Comprehensive discovery shows that after the offline cleaning and repairing method provided by the invention is adopted, the cleaning frequency of the MBR membrane is reduced to be online cleaned for 1 month/time and offline cleaned for 1 year/time in the recycling process, the membrane attenuation rate is also obviously reduced, the problems of chemical agent damage and service life reduction caused by high cleaning frequency can be solved and improved, the membrane flux recovery rate can be improved, the membrane attenuation rate is reduced, the service life of the membrane is prolonged, and the production operation cost and the waste treatment cost are effectively reduced.
Experimental example 2:
comparison of different cleaning and repair methods
The experimental method comprises the following steps: the contaminated membrane module obtained in experimental example 1 was used as an experimental test piece, the cleaning and repair were performed in the methods of examples 1 to 4, the membrane flux and the transmembrane pressure difference before and after cleaning and repair were measured and compared, and the membrane flux recovery rate was calculated, and the flux recovery rate=the membrane flux after cleaning/the initial membrane flux×100%. Each set was provided with 3 parallel experimental groups. The results are shown in Table 2.

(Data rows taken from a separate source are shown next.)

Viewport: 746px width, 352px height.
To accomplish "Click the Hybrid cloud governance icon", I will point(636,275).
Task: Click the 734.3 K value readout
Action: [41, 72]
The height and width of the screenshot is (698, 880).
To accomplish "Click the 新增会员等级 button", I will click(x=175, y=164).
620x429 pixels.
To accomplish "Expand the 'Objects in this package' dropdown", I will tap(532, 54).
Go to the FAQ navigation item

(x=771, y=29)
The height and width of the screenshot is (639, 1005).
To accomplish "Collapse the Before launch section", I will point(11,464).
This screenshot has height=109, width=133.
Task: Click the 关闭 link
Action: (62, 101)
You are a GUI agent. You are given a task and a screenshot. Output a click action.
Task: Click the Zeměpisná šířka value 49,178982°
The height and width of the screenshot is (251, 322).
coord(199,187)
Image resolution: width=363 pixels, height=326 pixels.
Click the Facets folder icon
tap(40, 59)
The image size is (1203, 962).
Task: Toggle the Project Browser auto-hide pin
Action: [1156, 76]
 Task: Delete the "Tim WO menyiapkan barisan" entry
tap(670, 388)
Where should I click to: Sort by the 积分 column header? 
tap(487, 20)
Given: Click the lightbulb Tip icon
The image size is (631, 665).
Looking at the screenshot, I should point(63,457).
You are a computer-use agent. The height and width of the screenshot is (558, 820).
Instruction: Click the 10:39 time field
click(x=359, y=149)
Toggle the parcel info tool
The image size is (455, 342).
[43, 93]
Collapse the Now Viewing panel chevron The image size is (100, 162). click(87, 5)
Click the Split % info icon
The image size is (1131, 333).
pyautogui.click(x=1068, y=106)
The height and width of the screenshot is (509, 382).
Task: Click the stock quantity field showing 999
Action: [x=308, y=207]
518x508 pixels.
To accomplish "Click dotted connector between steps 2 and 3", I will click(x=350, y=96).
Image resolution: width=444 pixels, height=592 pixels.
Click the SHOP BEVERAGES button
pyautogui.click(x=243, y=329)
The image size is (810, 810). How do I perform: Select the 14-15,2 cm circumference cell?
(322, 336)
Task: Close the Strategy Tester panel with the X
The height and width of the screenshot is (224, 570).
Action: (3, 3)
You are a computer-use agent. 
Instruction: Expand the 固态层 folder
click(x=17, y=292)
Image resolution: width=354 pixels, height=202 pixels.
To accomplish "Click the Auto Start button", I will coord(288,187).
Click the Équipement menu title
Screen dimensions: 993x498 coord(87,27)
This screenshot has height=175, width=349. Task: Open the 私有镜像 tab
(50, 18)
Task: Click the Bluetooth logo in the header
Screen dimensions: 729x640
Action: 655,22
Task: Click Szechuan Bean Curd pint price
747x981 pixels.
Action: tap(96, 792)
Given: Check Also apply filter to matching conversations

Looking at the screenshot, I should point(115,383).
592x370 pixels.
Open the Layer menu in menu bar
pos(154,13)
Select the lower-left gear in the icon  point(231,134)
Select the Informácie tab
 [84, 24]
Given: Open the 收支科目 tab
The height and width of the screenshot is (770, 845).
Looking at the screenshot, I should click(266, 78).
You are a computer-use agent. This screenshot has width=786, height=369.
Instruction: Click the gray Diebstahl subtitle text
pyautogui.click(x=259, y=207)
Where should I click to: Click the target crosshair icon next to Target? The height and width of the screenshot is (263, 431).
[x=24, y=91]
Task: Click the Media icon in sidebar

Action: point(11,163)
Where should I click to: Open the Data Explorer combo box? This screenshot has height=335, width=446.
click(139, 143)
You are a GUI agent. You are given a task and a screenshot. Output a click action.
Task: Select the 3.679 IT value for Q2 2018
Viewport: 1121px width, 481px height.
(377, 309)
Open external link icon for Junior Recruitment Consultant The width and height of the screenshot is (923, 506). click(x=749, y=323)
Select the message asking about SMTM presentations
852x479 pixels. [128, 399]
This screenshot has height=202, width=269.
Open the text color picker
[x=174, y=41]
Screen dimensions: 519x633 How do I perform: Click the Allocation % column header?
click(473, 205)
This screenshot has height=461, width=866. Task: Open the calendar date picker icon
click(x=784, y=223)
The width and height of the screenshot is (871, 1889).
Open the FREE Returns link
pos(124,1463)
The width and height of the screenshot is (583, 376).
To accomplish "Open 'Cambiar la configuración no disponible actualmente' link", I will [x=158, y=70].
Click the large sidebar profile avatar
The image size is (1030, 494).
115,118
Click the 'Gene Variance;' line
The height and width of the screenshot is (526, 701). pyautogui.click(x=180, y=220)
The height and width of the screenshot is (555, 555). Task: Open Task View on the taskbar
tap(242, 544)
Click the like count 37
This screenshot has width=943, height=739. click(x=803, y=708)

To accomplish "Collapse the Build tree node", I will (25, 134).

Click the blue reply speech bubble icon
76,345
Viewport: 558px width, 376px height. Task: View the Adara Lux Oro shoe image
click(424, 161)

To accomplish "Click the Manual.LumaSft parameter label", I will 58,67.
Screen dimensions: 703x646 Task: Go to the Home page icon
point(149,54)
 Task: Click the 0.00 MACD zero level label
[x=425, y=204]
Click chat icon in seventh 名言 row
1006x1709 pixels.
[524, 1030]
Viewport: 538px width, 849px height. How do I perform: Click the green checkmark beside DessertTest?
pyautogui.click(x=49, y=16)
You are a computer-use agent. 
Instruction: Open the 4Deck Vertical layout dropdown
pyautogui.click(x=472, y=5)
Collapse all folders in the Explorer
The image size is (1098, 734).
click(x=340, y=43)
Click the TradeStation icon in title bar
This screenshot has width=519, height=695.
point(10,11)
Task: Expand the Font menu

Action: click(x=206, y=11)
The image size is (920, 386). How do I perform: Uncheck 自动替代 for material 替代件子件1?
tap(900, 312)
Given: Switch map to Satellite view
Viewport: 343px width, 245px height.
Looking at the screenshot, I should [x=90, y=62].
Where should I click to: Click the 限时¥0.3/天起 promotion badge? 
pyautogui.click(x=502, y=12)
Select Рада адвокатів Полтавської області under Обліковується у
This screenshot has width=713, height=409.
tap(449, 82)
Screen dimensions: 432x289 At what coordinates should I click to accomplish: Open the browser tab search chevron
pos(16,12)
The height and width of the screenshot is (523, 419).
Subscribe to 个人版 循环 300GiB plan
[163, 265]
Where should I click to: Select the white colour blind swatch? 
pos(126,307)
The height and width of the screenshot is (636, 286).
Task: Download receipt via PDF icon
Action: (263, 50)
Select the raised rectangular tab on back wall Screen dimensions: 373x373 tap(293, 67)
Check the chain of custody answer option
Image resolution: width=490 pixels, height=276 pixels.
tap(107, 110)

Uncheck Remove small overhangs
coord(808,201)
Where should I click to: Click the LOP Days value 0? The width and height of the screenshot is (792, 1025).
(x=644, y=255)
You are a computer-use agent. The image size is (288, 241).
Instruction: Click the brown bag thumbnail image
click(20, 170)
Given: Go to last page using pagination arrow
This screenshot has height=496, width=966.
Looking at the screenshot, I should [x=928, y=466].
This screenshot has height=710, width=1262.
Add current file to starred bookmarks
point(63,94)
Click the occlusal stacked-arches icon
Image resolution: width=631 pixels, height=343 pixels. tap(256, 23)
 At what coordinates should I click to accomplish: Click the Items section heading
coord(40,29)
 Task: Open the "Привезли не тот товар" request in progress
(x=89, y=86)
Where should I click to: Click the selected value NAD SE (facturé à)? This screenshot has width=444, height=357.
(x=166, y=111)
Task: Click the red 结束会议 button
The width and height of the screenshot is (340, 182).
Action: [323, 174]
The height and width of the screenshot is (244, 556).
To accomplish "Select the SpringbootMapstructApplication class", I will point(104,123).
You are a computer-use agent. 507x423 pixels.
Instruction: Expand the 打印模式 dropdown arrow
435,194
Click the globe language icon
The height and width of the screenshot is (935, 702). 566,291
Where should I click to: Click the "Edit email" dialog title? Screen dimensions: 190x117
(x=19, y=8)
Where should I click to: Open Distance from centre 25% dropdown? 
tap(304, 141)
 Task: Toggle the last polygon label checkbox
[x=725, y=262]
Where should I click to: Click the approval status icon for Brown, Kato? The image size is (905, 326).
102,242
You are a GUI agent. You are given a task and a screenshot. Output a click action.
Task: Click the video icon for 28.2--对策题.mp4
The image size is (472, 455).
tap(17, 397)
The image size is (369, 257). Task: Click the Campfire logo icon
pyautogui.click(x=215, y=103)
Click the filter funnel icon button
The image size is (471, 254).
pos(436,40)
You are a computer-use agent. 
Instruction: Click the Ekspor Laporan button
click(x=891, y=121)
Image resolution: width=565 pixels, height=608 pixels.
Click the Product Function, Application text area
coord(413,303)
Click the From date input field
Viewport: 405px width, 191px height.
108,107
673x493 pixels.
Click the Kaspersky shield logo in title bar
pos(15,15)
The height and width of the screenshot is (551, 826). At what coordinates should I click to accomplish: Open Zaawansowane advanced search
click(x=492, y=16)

TABLE 2 comparison of different cleaning and repair methods
Figure BDA0003151165530000111
After the MBR membranes of each experimental example (examples 1-4) are cleaned and repaired, the broken covered membranes and broken wires on the membrane wires are blocked and coated by special glue, and the treated membrane wires are not adhered. The result shows that the membrane flux recovery rate before and after cleaning is over 95 percent, and the comparison shows that the method adopting the embodiment 4 has higher flux recovery rate, more obvious cleaning and repairing effects and is more suitable for application and popularization.
Experimental example 3:
influence of different special-purpose gums on MBR membrane
The experimental method comprises the following steps: the contaminated membrane module obtained in experimental example 1 was used as an experimental test piece, washed and repaired by the methods of example 4 and comparative examples 1 to 5, and the initial longitudinal strength of the membrane was measured, and then the longitudinal strength of the washed and repaired membrane was compared. The longitudinal strength of the dry film of the MBR membrane is measured by using a universal electronic tensile tester detector at a mechanical stretching rate of 2mm/min, and the following parameters are set: the test temperature was 25℃and the humidity was 55%, 3 samples were taken for each group of films and the data obtained were averaged. The results are shown in FIG. 5.
Fig. 5 is a graph showing the comparison of the longitudinal strength of MBR membranes after repair with different specialized adhesives. The graph shows that the initial longitudinal strength of each group of films has no obvious difference, the films of each group have the phenomena of yarn breakage and breakage after operation, and after cleaning, the yarn breakage and peeling positions are repaired by adopting different repair special-purpose adhesives and coating special-purpose adhesives, and the longitudinal strength is recovered to different degrees. The comparison shows that comparative examples 1-3 have overall poorer repair effects, and comparative examples 4-5 have better repair effects than comparative examples 1-3, but still have poorer repair effects than example 4; the two special adhesives in the invention can effectively enhance the mechanical strength of the membrane without changing the original structure of the membrane assembly in the repairing process, thereby being beneficial to improving the problems of poor online cleaning effect and high turbidity of effluent caused by membrane layer damage, prolonging the service life of the MBR membrane and effectively improving the stability and water yield of the MBR.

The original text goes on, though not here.